What is now called Germany is where the Protestant Reformation began, and it spread across Europe causing conflict after conflict, resulting in decades-long wars throughout the continent.
In the 17th century, northern Europe was a disparate collection of fiefs and kingdoms. The Palatinate was a German-speaking region along the Rhine River, roughly where the modern German state of Rhineland-Pflaz is now located.
The period following the Protestant Reformation was a time of strong religious fervor, with Protestants fighting Catholics. Thus it was for both social and economic reasons that many wars were fought for control of the Palatinate region. About half of the population was killed. Vacant lands were re-settled by a variety of Protestants: Moravians, Calvinists, Brethren, Mennonites, French Hugenots, and Lutherans from Holland and Switzerland.
The struggle for control continued; farmers caught in the middle had their families killed, crops destroyed, and buildings burned. As a further burden, their taxes were increased to unprecedented levels to pay for the wars that were ruining them. Then in 1690 a Catholic became ruler of the Palatinate - his devotion bordered on the fanatical. He persecuted all Protestants who refused to convert.

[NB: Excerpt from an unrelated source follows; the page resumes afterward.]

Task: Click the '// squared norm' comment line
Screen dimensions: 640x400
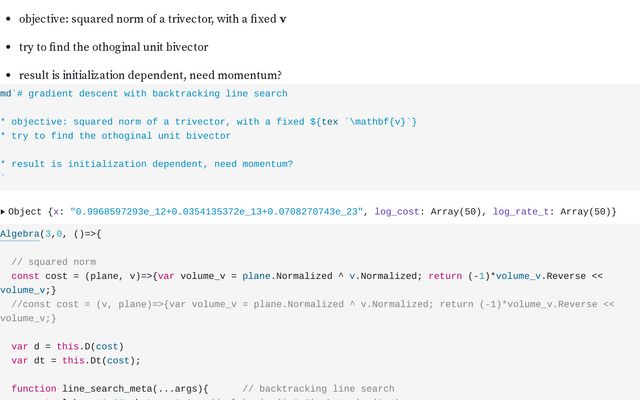Action: 54,262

At the time, large landholders in the British colonies were seeking settlers for their sparsely populated holdings. They distributed pamphlets up and down the Rhine Valley extolling the climate and availability of land in Carolina and Pennsylvania. The devastation brought on by the war, confiscatory taxation, and fear of religious persecution, prompted the start of the Palatine emigration to the new lands in America.

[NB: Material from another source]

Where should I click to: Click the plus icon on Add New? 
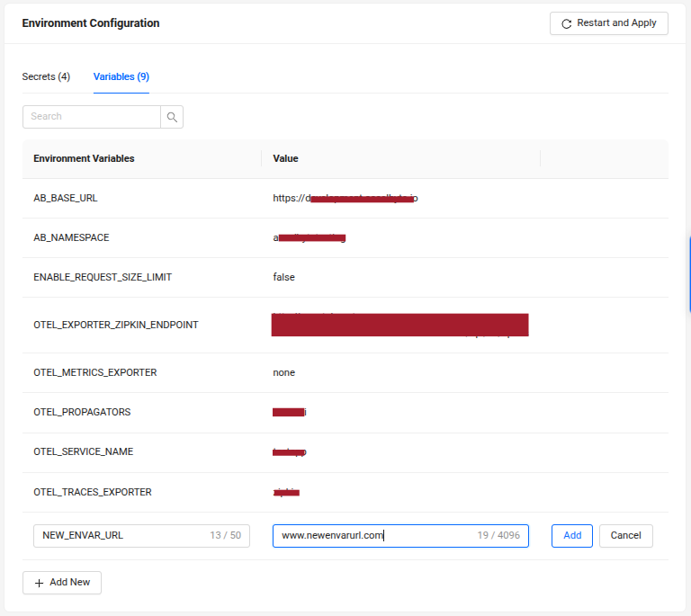pos(39,583)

Then in the winter of 1708, yet another catastrophe befell those who had not fled. An almost unprecedented cold spell across Northern Europe killed the few remaining cattle and ruined the vineyards and fruit trees that had survived the devastation of the wars. Farmers by the thousands sold what little they had and crowded their families into riverboats for the long journey down the Rhine to the Netherlands port of Rotterdam. There they camped on the outskirts of the city in crude, reed-covered shelters.

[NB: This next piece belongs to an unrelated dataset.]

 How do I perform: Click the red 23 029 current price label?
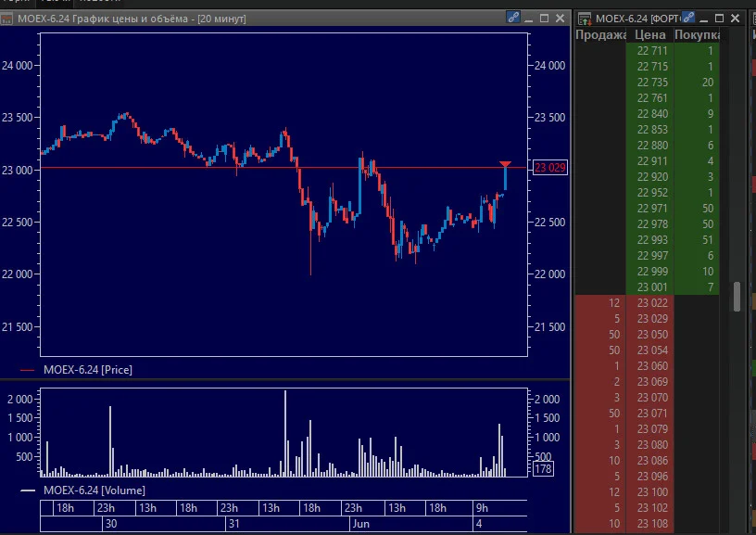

England decided it was time to take positive measures to encourage the population of its colonies in the new world. Ships bringing troops from England to the Low Countries to fight the French were instructed to transport the Palatine refugees to England on their return trip.
In England, the Palatines were placed in a series of squalid refugee camps in and about London. At first the refugees were pitied and helped, but as the summer passed and more kept arriving, Londoners turned on them. On one occasion, feeling threatened by the influx of low-cost competition, London laborers armed with scythes, axes, and hammers attacked the Palatine immigrants in the overcrowded camps.
Responding to this social unrest, as well as fearing the spread of disease and pestilence, some refugees, including all of the Catholics, were sent back to Holland to be returned to Germany. Later that year a few were settled elsewhere in England; others were sent to Ireland and Carolina.
Christopher von Graffenried led a group of Swiss/Palatines in 1710 to settle the area around New Bern, North Carolina. In all, about 100 Swiss and 600 Palatines left Europe for New Bern. Nearly all of the Swiss arrived, however, only about half of the Palatines survived the journey to New Bern. Still others were killed during the Tuscarora Indian Wars of 1712-1715.
The settlers of New Bern in Carolina at first kept very much to themselves and had very little interaction with the other groups nearby. Within twenty (20) years, the new Swiss/Germans adopted local attire and some of the English customs, but they retained their own identity well into the next century.
So - how much "influence" did these intrepid settlers have on the colony of Carolina? Hard to say that their influence was much, but to say that it was minimal would not be true. This one will have to be answered by each individual reader.